Project title: Development of automatic global land use/land cover classification methods for selected thematic classes
Project Manager: dr inż. Artur Nowakowski
Implementing institution: The Faculty of Geodesy and Cartography of the Warsaw University of Technology (WUT) in collaboration with two other faculties of WUT: the Faculty of Building Services, Hydro and Environmental Engineering (project executors: prof. dr hab. inż. Jarosław Zawadzki i dr inż. Karol Przeździecki), and the Faculty of Electronics and Information Technology
Source of funding: the BEYOND POB II funding within the Excellence Initiative – Research University Programme
Thanks to the development of satellite monitoring programs and the availability of new classification techniques it is possible to provide more and more accurate and reliable information on land cover. This information is crucial in many applications, e.g. , in the field of environmental protection, sustainable development, management of natural resources or analyzes of trends in urbanization.

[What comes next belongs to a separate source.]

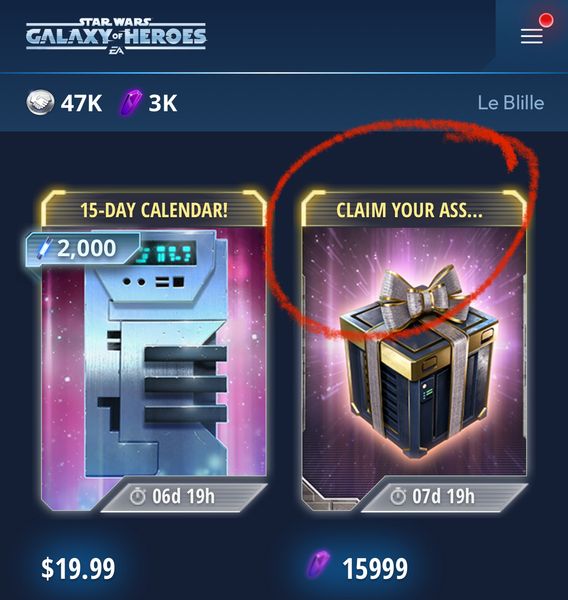
Task: Click the crystal icon next to 15999
Action: click(318, 565)
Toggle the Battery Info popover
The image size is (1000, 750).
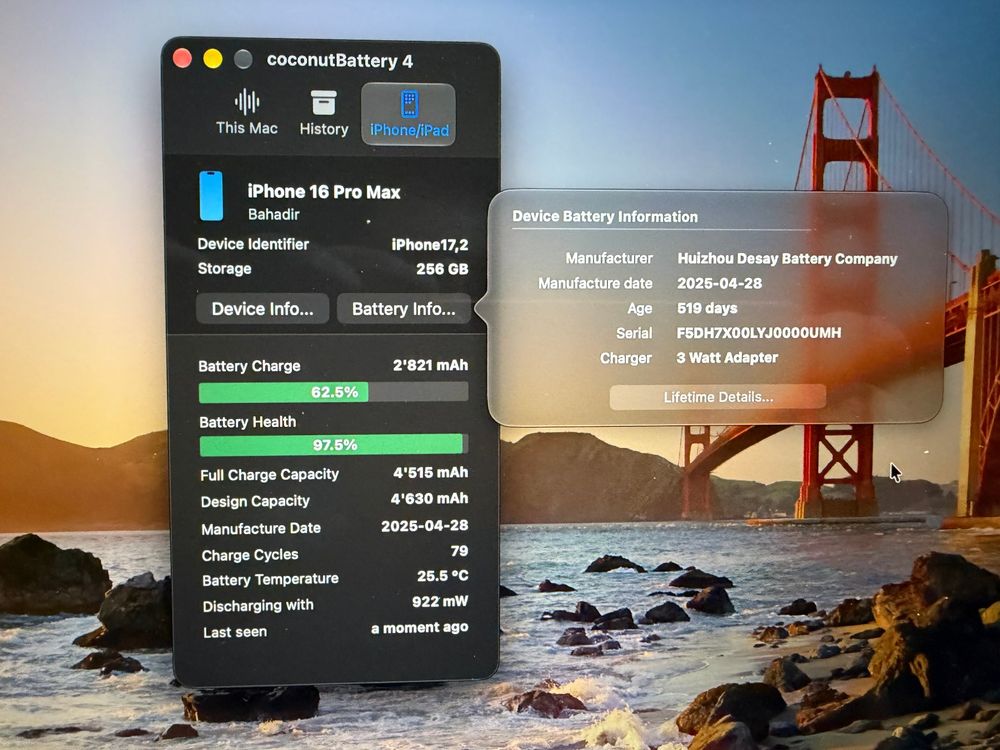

Since 2016, thanks to the European Space Agency (ESA), image data from the Sentinel-2 mission with an unprecedented terrain spatial resolution of 10 m has been available to the public and free of charge. This data consists of 13 spectral bands and covers all land areas with an average revisit time of 5 days. Thanks to this data, it was possible to develop the first-ever global land cover map with a resolution of 10 m, called WorldCover, which was published this month (10/2021). This map covers 11 basic land cover classes, providing unique information allowing the analysis of structures not visible on earlier maps with a lower spatial resolution. Taking into account the current state of research, it is not possible to further increase the spatial resolution of the land cover classification without losing the reliability of the results, but it is still possible and desirable to refine the thematic map.
In this research, it is proposed to develop methods for producing two thematic classifications with a spatial resolution of 10 m from the Sentinel-2 images. Firstly, the class ‘built-up’ available in the WorldCover system will be divided into buildings and road infrastructure, secondly, the class of ’Tree cover’, also from the WorldCover system will be divided into deciduous and coniferous tree cover. The uncertainty of the classification of individual pixels will also be calculated.